(Part of a data file)
------

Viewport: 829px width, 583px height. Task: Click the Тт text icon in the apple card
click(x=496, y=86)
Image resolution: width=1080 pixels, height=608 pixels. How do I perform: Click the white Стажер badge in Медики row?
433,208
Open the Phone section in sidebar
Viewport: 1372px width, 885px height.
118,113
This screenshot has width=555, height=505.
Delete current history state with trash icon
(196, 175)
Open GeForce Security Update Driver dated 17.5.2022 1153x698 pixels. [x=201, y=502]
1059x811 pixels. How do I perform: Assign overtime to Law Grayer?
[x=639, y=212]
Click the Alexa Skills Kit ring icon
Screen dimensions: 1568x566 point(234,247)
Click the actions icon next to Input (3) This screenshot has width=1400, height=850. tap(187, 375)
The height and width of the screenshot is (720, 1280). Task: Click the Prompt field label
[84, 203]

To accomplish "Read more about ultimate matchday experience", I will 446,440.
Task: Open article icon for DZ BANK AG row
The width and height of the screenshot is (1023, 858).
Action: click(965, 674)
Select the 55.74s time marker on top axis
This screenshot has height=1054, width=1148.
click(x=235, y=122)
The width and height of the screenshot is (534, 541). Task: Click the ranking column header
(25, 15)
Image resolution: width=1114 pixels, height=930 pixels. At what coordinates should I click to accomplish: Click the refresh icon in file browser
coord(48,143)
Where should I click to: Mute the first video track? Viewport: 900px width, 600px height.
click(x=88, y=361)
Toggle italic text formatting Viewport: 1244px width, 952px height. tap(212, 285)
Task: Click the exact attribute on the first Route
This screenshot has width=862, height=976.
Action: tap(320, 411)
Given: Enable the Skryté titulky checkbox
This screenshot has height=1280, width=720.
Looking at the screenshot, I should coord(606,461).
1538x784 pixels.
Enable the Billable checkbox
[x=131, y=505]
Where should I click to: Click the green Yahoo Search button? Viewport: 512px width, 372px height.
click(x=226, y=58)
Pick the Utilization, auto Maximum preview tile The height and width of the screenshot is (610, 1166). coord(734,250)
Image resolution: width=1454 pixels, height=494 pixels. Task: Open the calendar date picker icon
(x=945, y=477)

------

Directive: Rewrite the items starting at the line containing "Given: Enable the Skryté titulky checkbox" and ending at the end of the items, changing every "checkbox" to "tick box" and leaving everything else as it is.

Answer to this exercise:
Given: Enable the Skryté titulky tick box
This screenshot has height=1280, width=720.
Looking at the screenshot, I should coord(606,461).
1538x784 pixels.
Enable the Billable tick box
[x=131, y=505]
Where should I click to: Click the green Yahoo Search button? Viewport: 512px width, 372px height.
click(x=226, y=58)
Pick the Utilization, auto Maximum preview tile The height and width of the screenshot is (610, 1166). coord(734,250)
Image resolution: width=1454 pixels, height=494 pixels. Task: Open the calendar date picker icon
(x=945, y=477)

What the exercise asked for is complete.